O Brasil enfrenta um cenário alarmante com o aumento da violência contra mulheres, evidenciado pelos dados mais recentes sobre feminicídios no país.
Qual o número de feminicídios registrado pelo Brasil?
O primeiro trimestre de 2026 marcou um recorde de feminicídios no país, com 399 mulheres assassinadas entre janeiro e março. Os dados são do Ministério da Justiça e Segurança Pública, que monitora os casos por meio do Sistema Nacional de Informações de Segurança Pública.
Esse total representa um crescimento de 7,55% em relação ao mesmo período de 2025, consolidando o trimestre mais letal desde 2015, quando começou a série histórica. O cenário reforça a persistência da violência de gênero no país.

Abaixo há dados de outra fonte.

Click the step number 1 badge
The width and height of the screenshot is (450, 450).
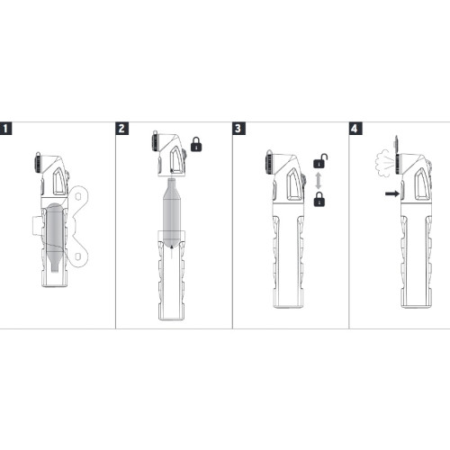[x=5, y=129]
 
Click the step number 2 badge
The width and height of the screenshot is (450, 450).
[x=122, y=129]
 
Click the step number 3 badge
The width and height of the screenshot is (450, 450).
[x=238, y=129]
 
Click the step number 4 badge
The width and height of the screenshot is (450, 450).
[x=356, y=129]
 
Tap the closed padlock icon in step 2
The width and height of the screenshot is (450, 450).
[x=196, y=144]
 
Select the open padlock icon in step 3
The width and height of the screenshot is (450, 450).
[x=320, y=161]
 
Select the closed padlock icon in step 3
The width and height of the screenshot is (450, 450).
[x=320, y=199]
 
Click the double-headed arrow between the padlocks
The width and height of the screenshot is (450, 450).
[x=319, y=180]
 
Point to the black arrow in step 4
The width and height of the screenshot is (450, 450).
[x=392, y=194]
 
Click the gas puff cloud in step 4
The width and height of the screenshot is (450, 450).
[x=383, y=164]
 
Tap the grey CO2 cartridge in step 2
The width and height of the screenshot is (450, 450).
[x=172, y=212]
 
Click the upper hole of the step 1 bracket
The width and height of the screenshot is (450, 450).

Como evoluíram os casos de feminicídio no Brasil?
Desde 2015, quando foram registrados 125 casos, o número saltou para 399 em 2026, um aumento de cerca de 219%. A escalada mostra que, apesar de políticas públicas, o problema segue em expansão.

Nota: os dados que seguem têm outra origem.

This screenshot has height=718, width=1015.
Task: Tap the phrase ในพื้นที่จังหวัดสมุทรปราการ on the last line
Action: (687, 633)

A distribuição mensal em 2026 evidencia a gravidade da situação, com 142 vítimas em janeiro, 123 em fevereiro e 134 em março. A média se mantém em aproximadamente quatro mortes por dia, patamar semelhante ao observado em 2025.
Quais estados concentram mais casos de feminicídio?
O estado de São Paulo lidera o ranking nacional, com 86 registros, apresentando um crescimento expressivo de 41% em relação ao mesmo período do ano anterior. O número é o maior já registrado no estado para um primeiro trimestre. Outros estados também aparecem com números elevados, reforçando que o problema é nacional. Veja os principais destaques:
- Minas Gerais com 42 casos
- Paraná com 33 registros
- Bahia com 25 ocorrências
- Rio Grande do Sul com 24 casos
Quais regiões apresentam menor incidência?
Enquanto alguns estados concentram altos índices, outros apresentaram ausência de registros no período analisado. É o caso de Acre e Roraima, que não contabilizaram feminicídios no primeiro trimestre de 2026.
Apesar disso, especialistas alertam que a ausência de dados não significa necessariamente ausência de violência, podendo envolver fatores como subnotificação ou dificuldades na classificação dos casos.
Por que os números continuam crescendo no país?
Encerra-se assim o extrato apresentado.